Source: Bloomberg, Wells Fargo, Bank of America as of 6/30/24.

As for the second factor, AAA-rated CLOs tend to be floating rate whereas other elements of the securitized credit market tend to be fixed rate. When the yield curve is inverted, floating-rate securities will offer higher yields than fixed-rate securities. Floating-rate securities will also not appreciate as much if Treasury yields decline (Figure 4).

Figure 4:

Source: Bloomberg, Wells Fargo, Bank of America as of 6/30/24.
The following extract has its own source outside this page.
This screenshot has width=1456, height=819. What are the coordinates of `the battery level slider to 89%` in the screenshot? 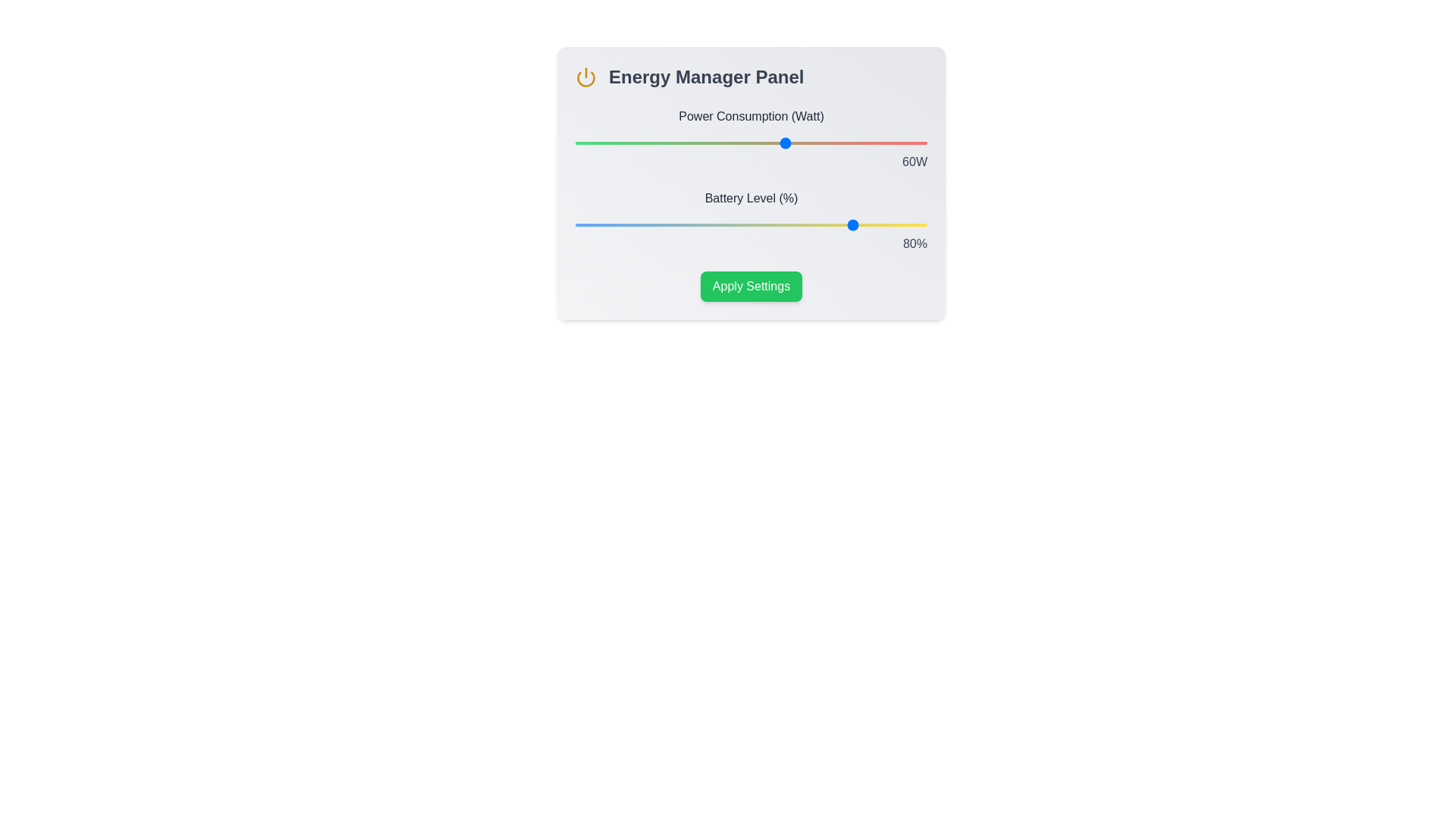 It's located at (888, 225).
AAA-rated CLO spreads are at or near all-time tights. In addition, their significant spread durations and lack of interest-rate exposure offer risks if CLO spreads widen toward historical levels and if rates decline. Therefore, we believe investors should consider diversifying away from just AAArated CLOs into other elements of the securitized credit market.


DEFINITIONS AND DISCLOSURES

Agency Mortgage-Backed Securities (AMBS): Securities issued or guaranteed by the U.S. government or a GSE.

Basis Point (bps): One hundredth of one percent and is used to denote the percentage change in a financial instrument.

Bloomberg U.S. Corporate Investment Grade Index: An index that measures the investment grade, fixed-rate, taxable corporate bond market. It includes USD-denominated securities publicly issued by U.S. and non-U.S. industrial, utility and financial issuers.

Collateralized Loan Obligation (CLO): A single security backed by a pool of debt.

Current Coupon: Refers to a security that is trading closest to its par value without going over par. In other words, the bond’s market price is at or near to its issued face value.

Duration: Measures a portfolio’s sensitivity to changes in interest rates. Generally, the longer the duration, the greater the price change relative to interest rate movements.

Floating Rate: A floating-rate security is an investment with interest payments that float or adjust periodically based upon a predetermined benchmark.

Secured Overnight Financing Rate (SOFR): A broad measure of the cost of borrowing cash overnight collateralized by U.S. Treasury securities.

Spread: The difference in yield between a U.S. Treasury bond and a debt security with the same maturity but of lesser quality.

Yield Curve: The U.S. Treasury yield curve refers to a line chart that depicts the yields of short-term Treasury bills compared to the yields of long-term Treasury notes and bonds.

Opinions expressed are as of 6/30/24 and are subject to change at any time, are not guaranteed, and should not be considered investment advice.